Friday, March 01, 2013
(Last modified: 2013-03-01 18:34:48)
 
Author: David Popiel
Source: The Newport Plain Talk

With extreme winds on Tuesday blowing in snow Thursday, was the March Lion arriving early to our hometown, offering as a consolation prize the chance of mild weather and early planting in late March?

Will we have a lot of snow in early March as forecasted? Gas utility manager Tommy Bible expects the first two weeks to be colder than normal. But, I hope bad weather does not jostle the Parrottsville Ruritan Club's planned March 9 antique appraisal fair. Joan Beaver was in the Plain Talk office a week or so ago to place the advertisements for it. We will visit the school to photograph the many objects brought in for an appraisal.

Perhaps the wind damaged some of your property, as it arrived with a fury on last Tuesday morning. At the Hollis Allen farm, I viewed the roof on his large hay shed, and most of the steel and wood framing was in the adjacent farm road or his pasture. Later, he and friends were on the roof of his larger hay and cattle barn to inspect for damage. Hollis said he must have used a thousand screws to fasten the metal down years ago during construction on the advice of Warren Bryant, who was working at Cocke Farmers Cooperative at the time. Hollis said he kept going back to get more and more screws and finally Warren asked him why he was using so many. Hollis replied, "Because you told me to." Warren's procedure worked and that roof has held in place. It seems only two-three years ago that wind destroyed his old tractor/tool shed.

There was a piece of news I came across some weeks ago but think this did not make my weekly column. During a visit to the Cocke County Courthouse, I bumped into former chief of detectives Robert Caldwell, who was to testify in a criminal case. He was holding a cane, and I had heard he is recovering from a medical problem. Robert told me that his lower back became so bad late last year he could not walk and was diagnosed with a herniated disk. After surgery a couple months ago he is now pain free and doing much better.

* * *

» Directions:
1. Rewrite the Plain Talk column's passage that opens with the words containing "Friday, March 01, 2013" and closes with "for an appraisal.", replacing "snow" with "sleet".
2. Write a continuation of the Plain Talk column, starting after its final sentence.
The entries that follow have nothing to do with the Plain Talk column.

» Given entries:
* * *

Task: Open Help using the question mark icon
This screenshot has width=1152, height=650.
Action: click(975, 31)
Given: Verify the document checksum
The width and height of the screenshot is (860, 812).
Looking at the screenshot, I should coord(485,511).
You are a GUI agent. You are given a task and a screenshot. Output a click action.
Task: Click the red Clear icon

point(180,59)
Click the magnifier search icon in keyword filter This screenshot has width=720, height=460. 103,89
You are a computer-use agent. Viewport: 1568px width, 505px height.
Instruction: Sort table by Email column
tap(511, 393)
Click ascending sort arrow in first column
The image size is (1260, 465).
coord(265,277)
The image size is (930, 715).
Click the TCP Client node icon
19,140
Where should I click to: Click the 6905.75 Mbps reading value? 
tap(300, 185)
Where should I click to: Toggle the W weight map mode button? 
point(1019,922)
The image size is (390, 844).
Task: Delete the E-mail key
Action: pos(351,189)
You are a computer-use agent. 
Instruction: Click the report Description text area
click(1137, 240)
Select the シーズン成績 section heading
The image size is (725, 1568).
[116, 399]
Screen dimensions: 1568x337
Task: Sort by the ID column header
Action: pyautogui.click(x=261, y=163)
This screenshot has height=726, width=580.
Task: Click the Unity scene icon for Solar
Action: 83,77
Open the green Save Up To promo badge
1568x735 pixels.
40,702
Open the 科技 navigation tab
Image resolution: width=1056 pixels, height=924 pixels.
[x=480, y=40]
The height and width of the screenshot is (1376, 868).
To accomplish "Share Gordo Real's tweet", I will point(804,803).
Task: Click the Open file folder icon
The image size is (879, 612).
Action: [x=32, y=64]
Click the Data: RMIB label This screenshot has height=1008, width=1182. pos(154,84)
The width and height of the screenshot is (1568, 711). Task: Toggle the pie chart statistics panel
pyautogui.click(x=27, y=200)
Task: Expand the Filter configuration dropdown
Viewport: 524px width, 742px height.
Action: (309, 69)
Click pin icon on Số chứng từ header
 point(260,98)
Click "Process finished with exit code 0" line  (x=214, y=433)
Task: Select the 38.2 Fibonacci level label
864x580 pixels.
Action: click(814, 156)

* * *

» Per-task outputs:
1.
Friday, March 01, 2013
(Last modified: 2013-03-01 18:34:48)
 
Author: David Popiel
Source: The Newport Plain Talk

With extreme winds on Tuesday blowing in sleet Thursday, was the March Lion arriving early to our hometown, offering as a consolation prize the chance of mild weather and early planting in late March?

Will we have a lot of sleet in early March as forecasted? Gas utility manager Tommy Bible expects the first two weeks to be colder than normal. But, I hope bad weather does not jostle the Parrottsville Ruritan Club's planned March 9 antique appraisal fair. Joan Beaver was in the Plain Talk office a week or so ago to place the advertisements for it. We will visit the school to photograph the many objects brought in for an appraisal.

2.
While stopping in Capital Bank last week, I glanced over to make sure Jeff Fancher was at work and he was talking with an older man. When I left, so did the man who said "Hi!" We talked a few minutes before I realized I had forgotten his name. Ray Fancher is the oldest of the Fancher men but still only 63. He has been retired from Cocke County High School for about six years but still stays active helping out at First Methodist Church.

 

Responsible gun owners

 

Sheriff Armando Fontes makes it clear that with gun ownership and handling comes responsibility in safe handling, storing, and instructing your children of guns' potential danger. Because he is concerned about safety he is already working on other programs for our schools and teachers and is expanding this for some classes you will want to learn about and join this year. We will let you know about these and their scheduling. Last week we began talking about the sheriff's dept.-sponsored handgun carry permit classes, one of which I attended last October with about two dozen other citizens.

"Honest citizens need to be able to defend themselves," he said. As I sat at the training table last year and looked around there were people who had used guns and others who had not, Juanita Frazier, who works for Trustee Rob Mathis being one of the later. Next to me was John Strange of Denton's TV and his business associate Tommy Denton, who at the firing range showed he knows how to shoot straight and fast. His grouping of a dozen shots from his .22 caliber pistol could fit into a dollar, some hitting George.